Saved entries
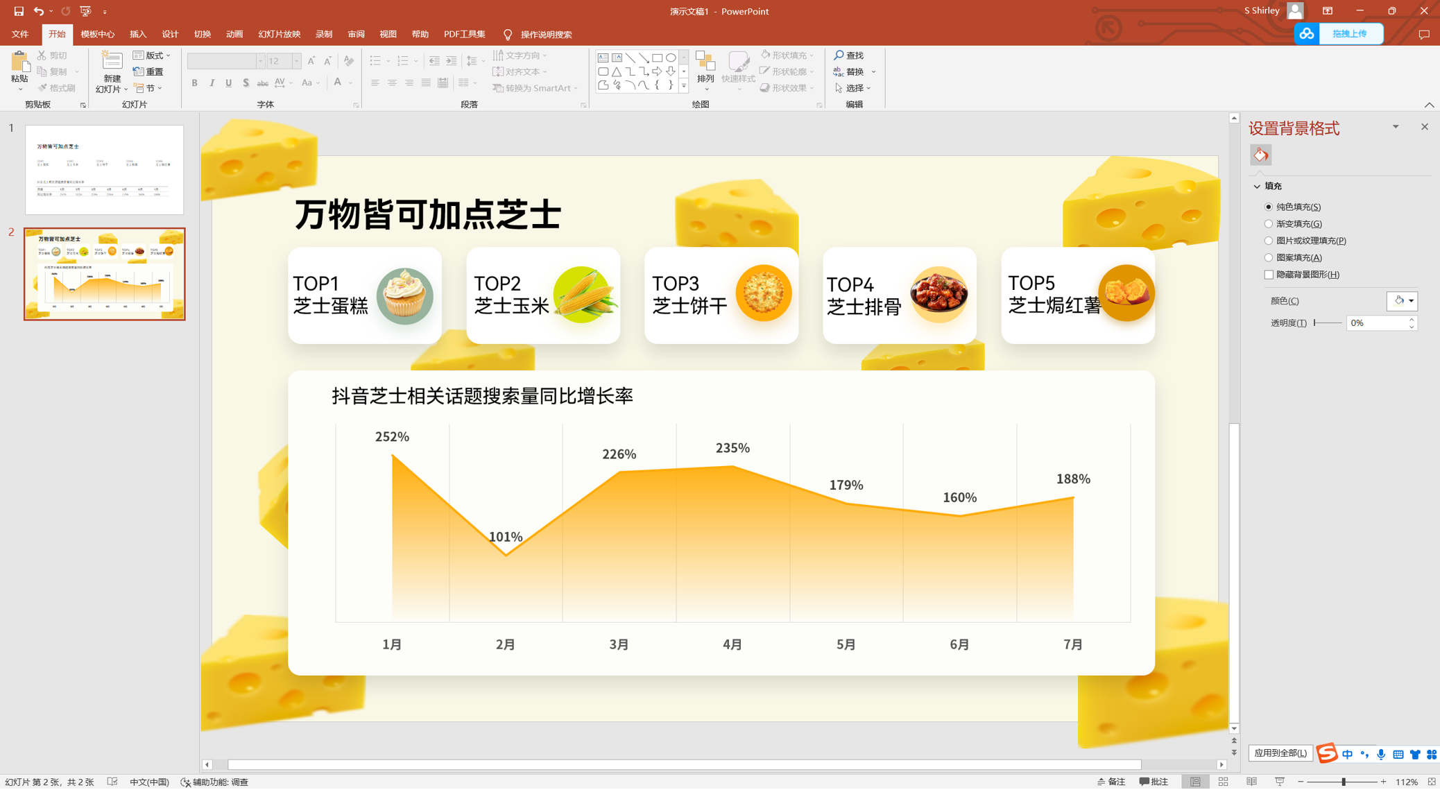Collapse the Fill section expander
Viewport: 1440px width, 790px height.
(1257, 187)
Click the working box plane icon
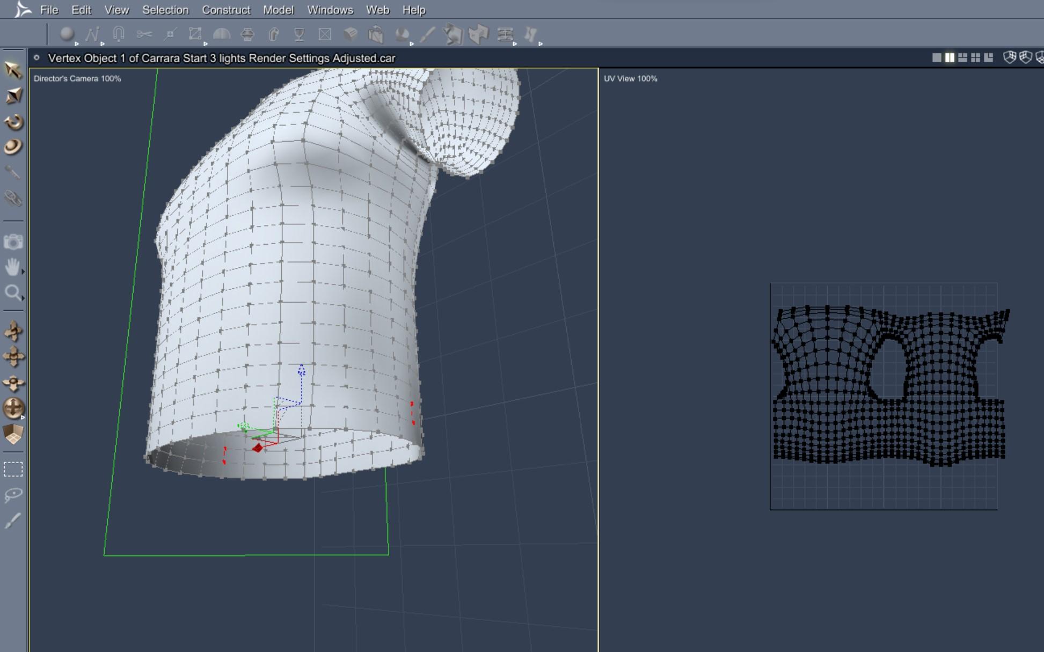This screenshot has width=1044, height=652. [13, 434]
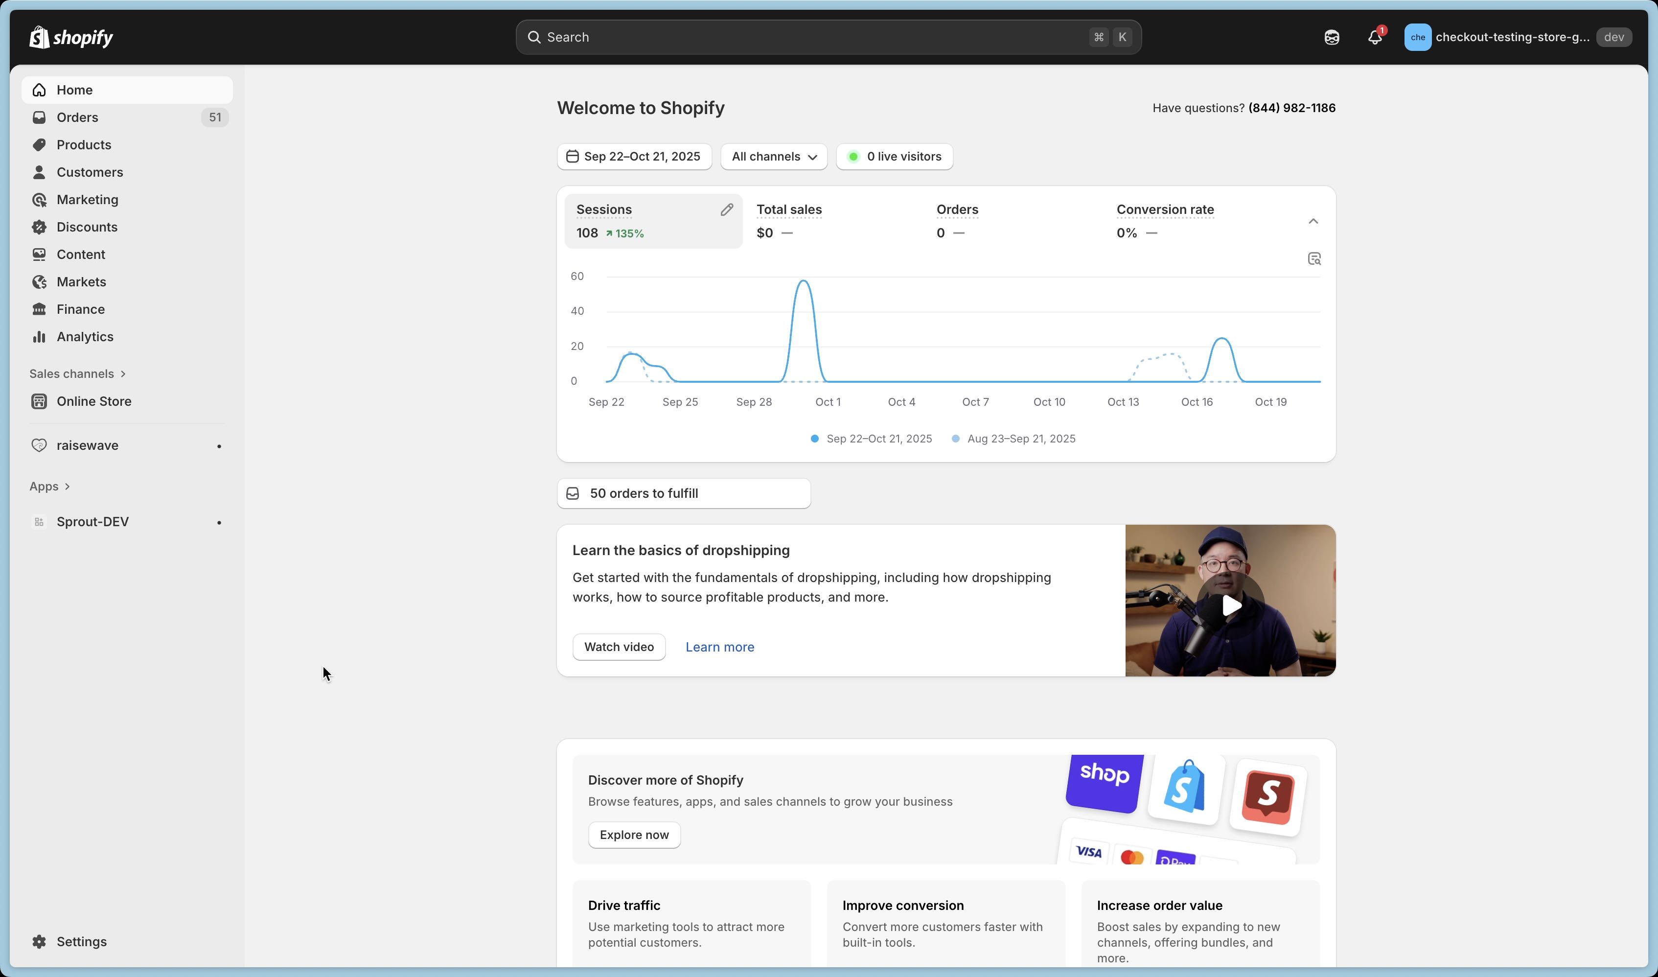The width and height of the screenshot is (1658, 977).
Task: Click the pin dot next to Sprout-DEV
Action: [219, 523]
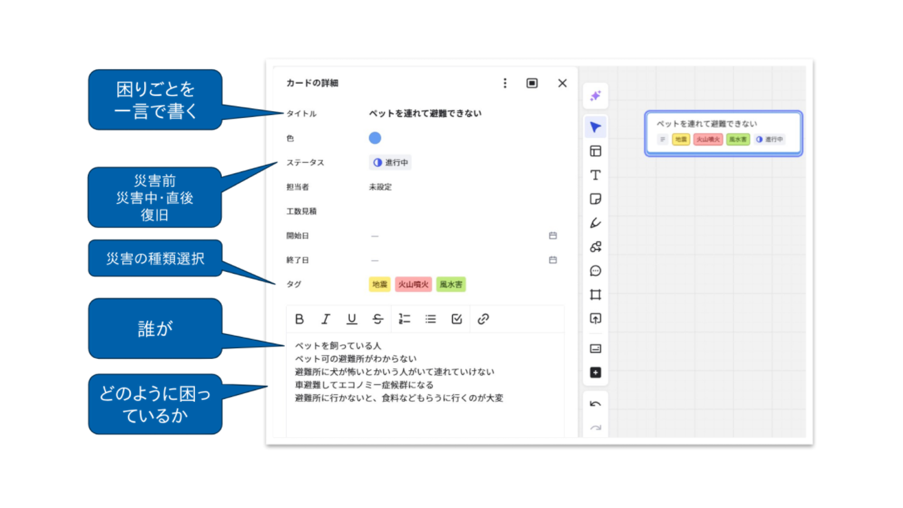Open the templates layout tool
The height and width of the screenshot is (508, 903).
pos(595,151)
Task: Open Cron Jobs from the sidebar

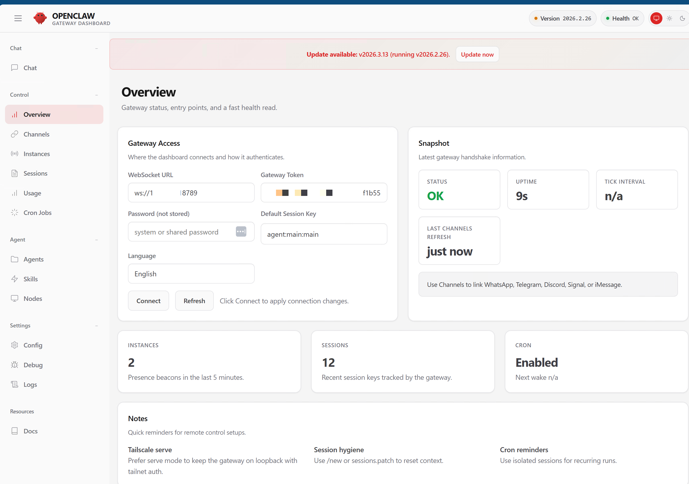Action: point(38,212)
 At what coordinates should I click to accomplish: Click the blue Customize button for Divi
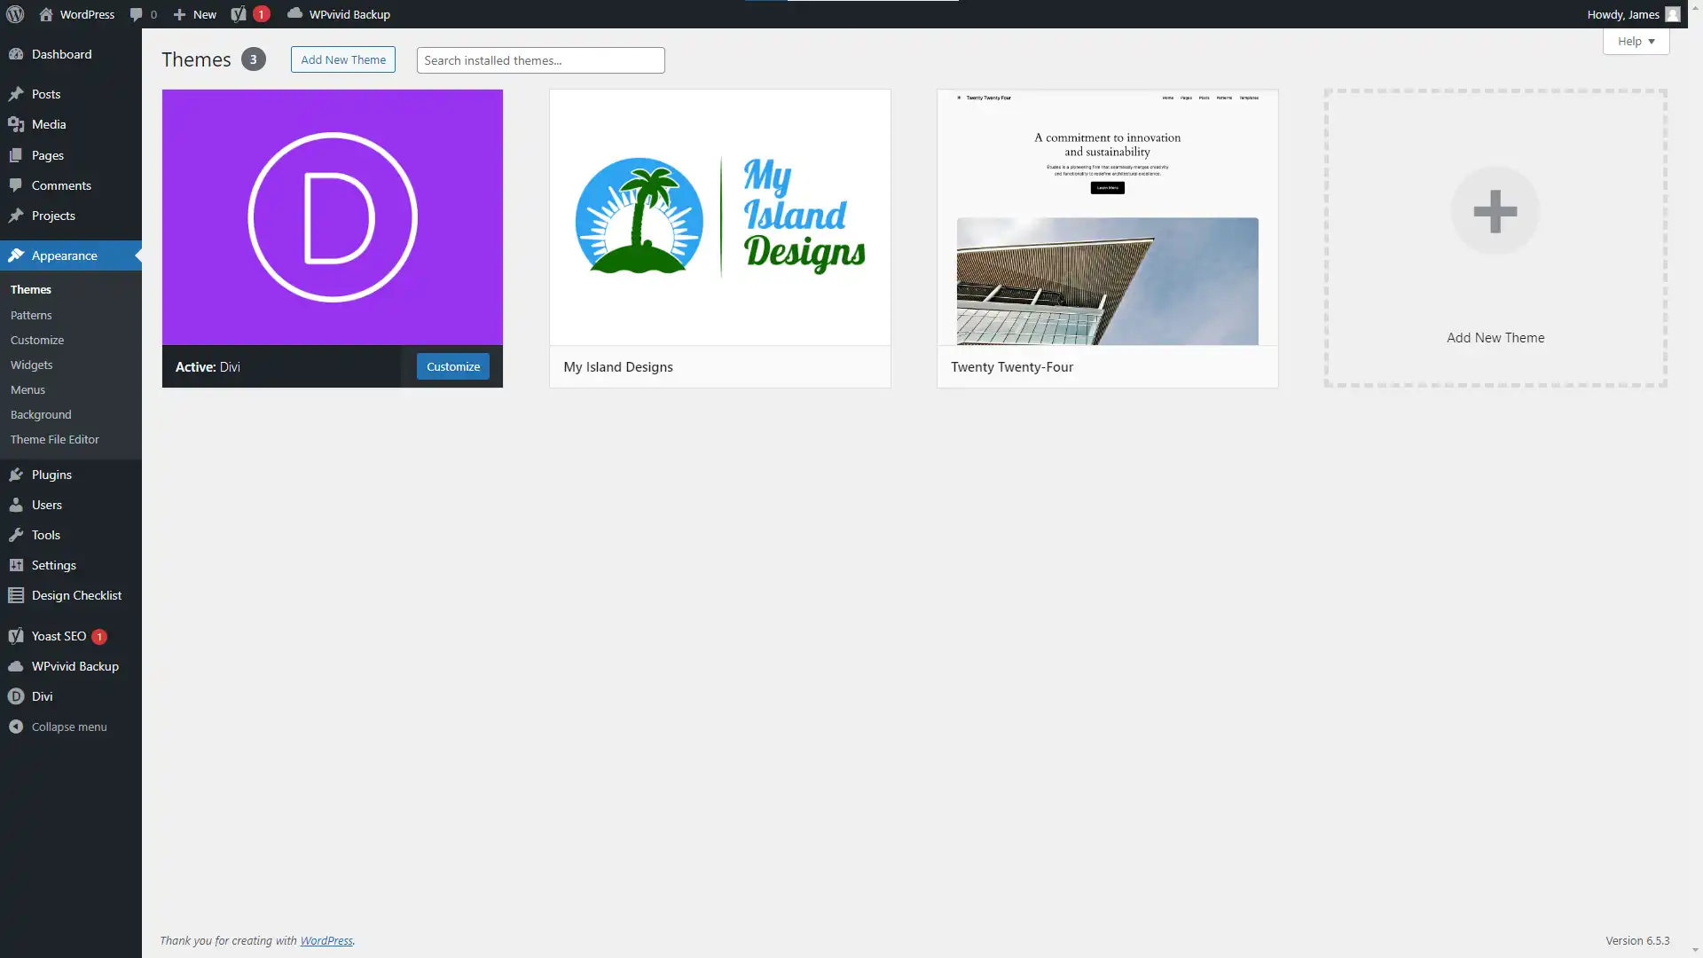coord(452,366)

Work task: Copy out, exactly and without pictures, each line from the one containing "Click the working box plane icon" through the final line of the entries, both ends included.

Result of the task:
Click the working box plane icon
This screenshot has width=1044, height=652. [13, 434]
The width and height of the screenshot is (1658, 977).
Task: Click the pin dot next to Sprout-DEV
Action: [219, 523]
Open the templates layout tool
The height and width of the screenshot is (508, 903).
pos(595,151)
Task: Open Cron Jobs from the sidebar

Action: point(38,212)
 At what coordinates should I click to accomplish: Click the blue Customize button for Divi
coord(452,366)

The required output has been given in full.